Ministro e esposa deixam a lista Magnitsky após cinco meses; decisão segue pedido do governo brasileiro aos EUA.
Os Estados Unidos retiraram, nesta sexta-feira (12), o ministro do Supremo Tribunal Federal (STF), Alexandre de Moraes, e sua esposa, Viviane Barci de Moraes, da lista de sanções da Lei Global Magnitsky. A exclusão ocorre cinco meses após a inclusão do ministro pelo Escritório de Controle de Ativos Estrangeiros (Ofac) e pouco mais de dois meses depois da entrada de Viviane na mesma lista. Esta página com palavra-chave.

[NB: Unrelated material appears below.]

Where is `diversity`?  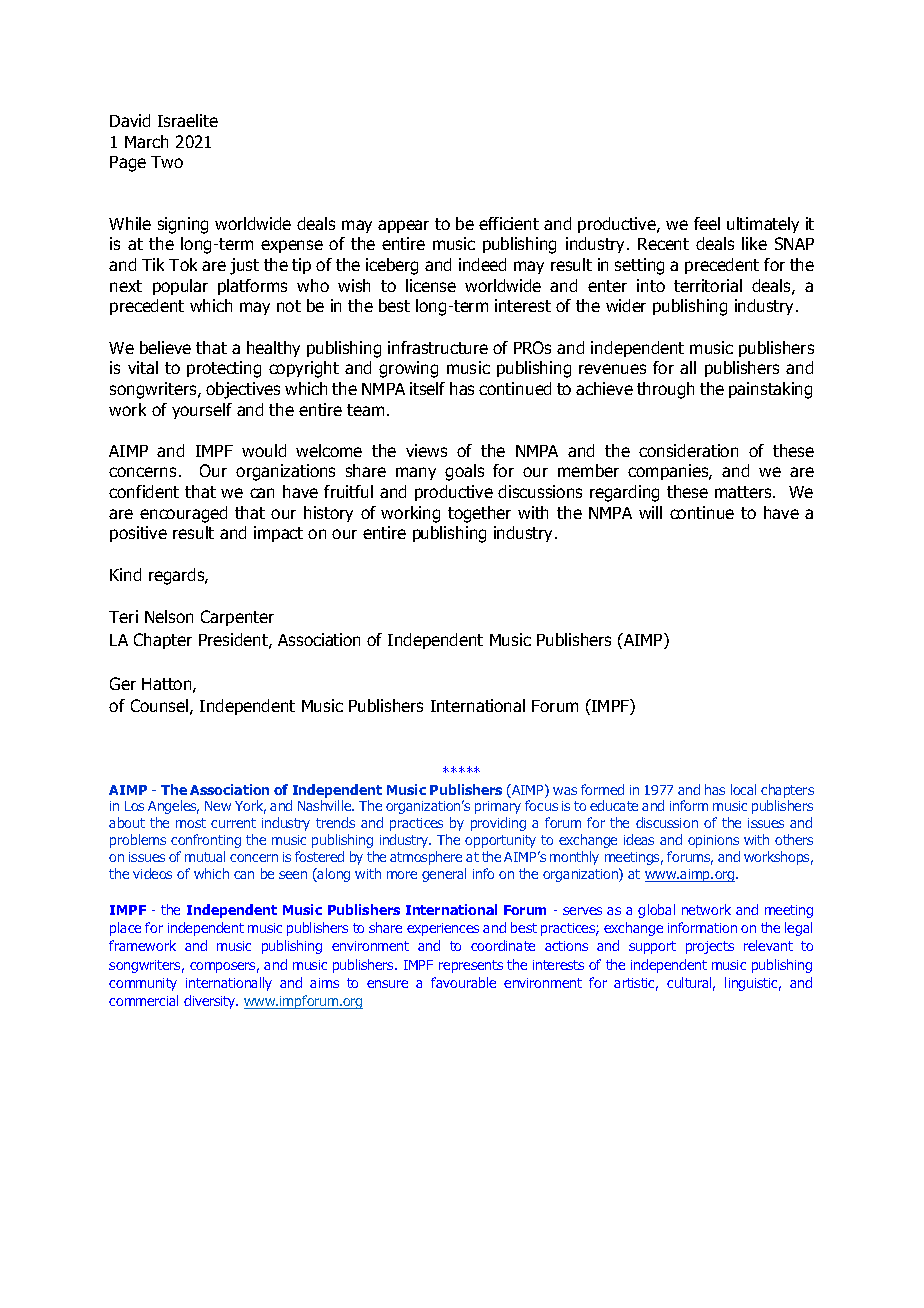 diversity is located at coordinates (211, 1002).
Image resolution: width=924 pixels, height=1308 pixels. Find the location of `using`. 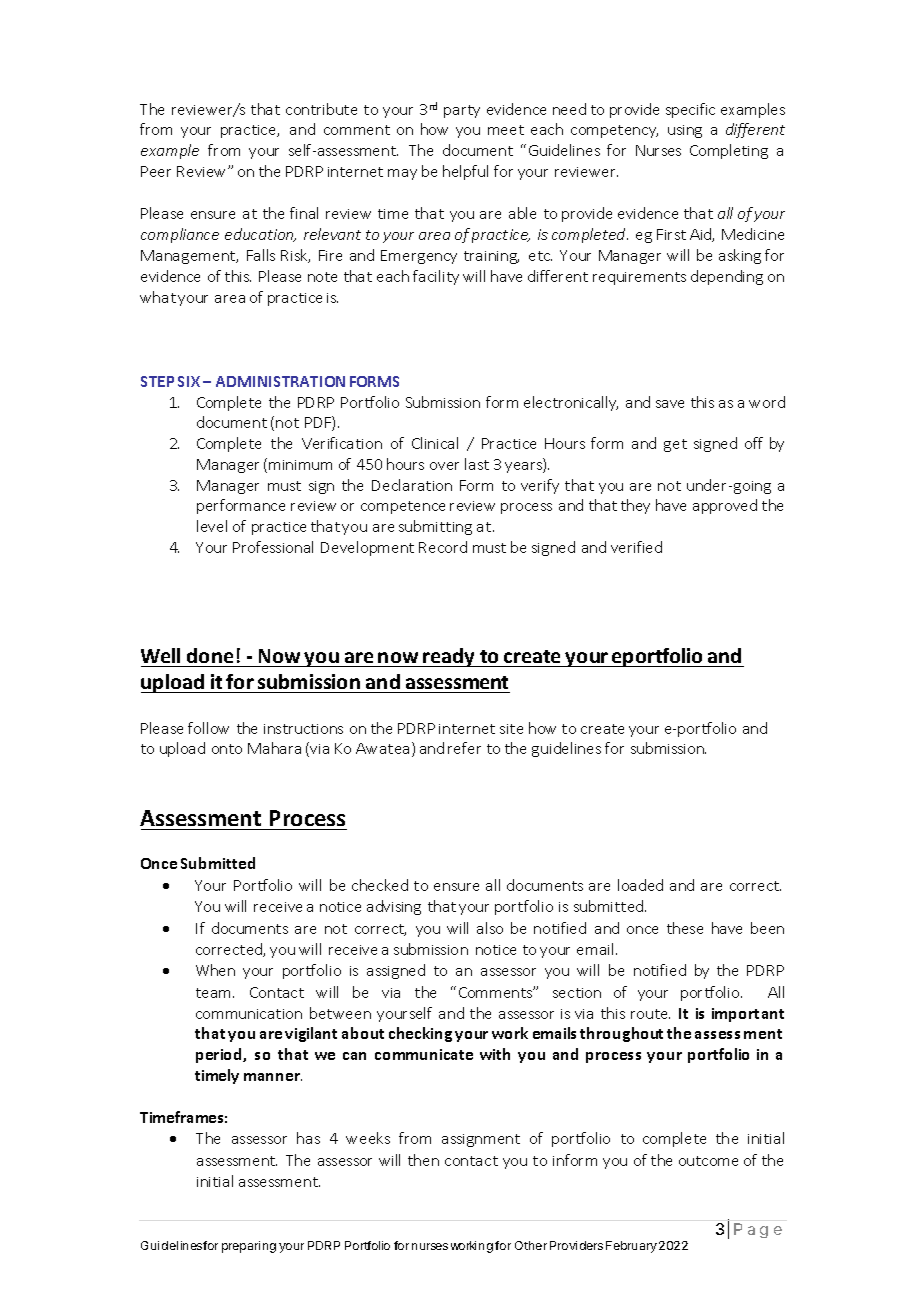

A decisão foi publicada sem comunicado oficial detalhado, e o governo norte-americano ainda não se manifestou publicamente sobre os motivos que levaram à reversão das sanções. Entretanto, informações apuradas indicam que o governo brasileiro atuou diretamente para alcançar esse resultado. O presidente Luiz Inácio Lula da Silva e o vice-presidente Geraldo Alckmin solicitaram pessoalmente ao presidente Donald Trump que revisasse a punição.
O pedido foi reforçado durante uma conversa entre Lula e Trump no dia 2 de dezembro, momento em que o brasileiro destacou a importância da revogação. Após a interlocução, o Planalto foi informado de que os Estados Unidos atenderiam ao pleito nos dias seguintes — o que se confirmou hoje.
Com a retirada dos nomes da lista, todas as restrições econômicas e territoriais aplicadas a Moraes e Viviane deixam de valer. Isso significa que ambos podem voltar a circular em território norte-americano, adquirir bens, movimentar contas e realizar transações financeiras em dólares ou com instituições sediadas nos EUA. A medida também desbloqueia relações comerciais e patrimoniais relacionadas ao casal.
Além de Moraes e sua esposa, a Lex Institute entidade que havia sido incluída por supostamente funcionar como uma “holding” do ministro também foi removida das sanções. Segundo o Ofac, a instituição possuía imóveis vinculados ao magistrado, o que justificou sua inclusão.
O que é a Lei Magnitsky
A Lei Global Magnitsky foi aprovada durante o governo Barack Obama e permite que os Estados Unidos imponham sanções contra indivíduos ou organizações acusados de corrupção, violações graves de direitos humanos ou envolvimento em crimes internacionais. O nome homenageia Sergei Magnitsky, advogado russo morto em 2009 após denunciar fraudes envolvendo autoridades da Rússia.
Desde então, o dispositivo se tornou um dos principais instrumentos da diplomacia norte-americana para pressionar governos e pessoas influentes em casos de abusos ou irregularidades.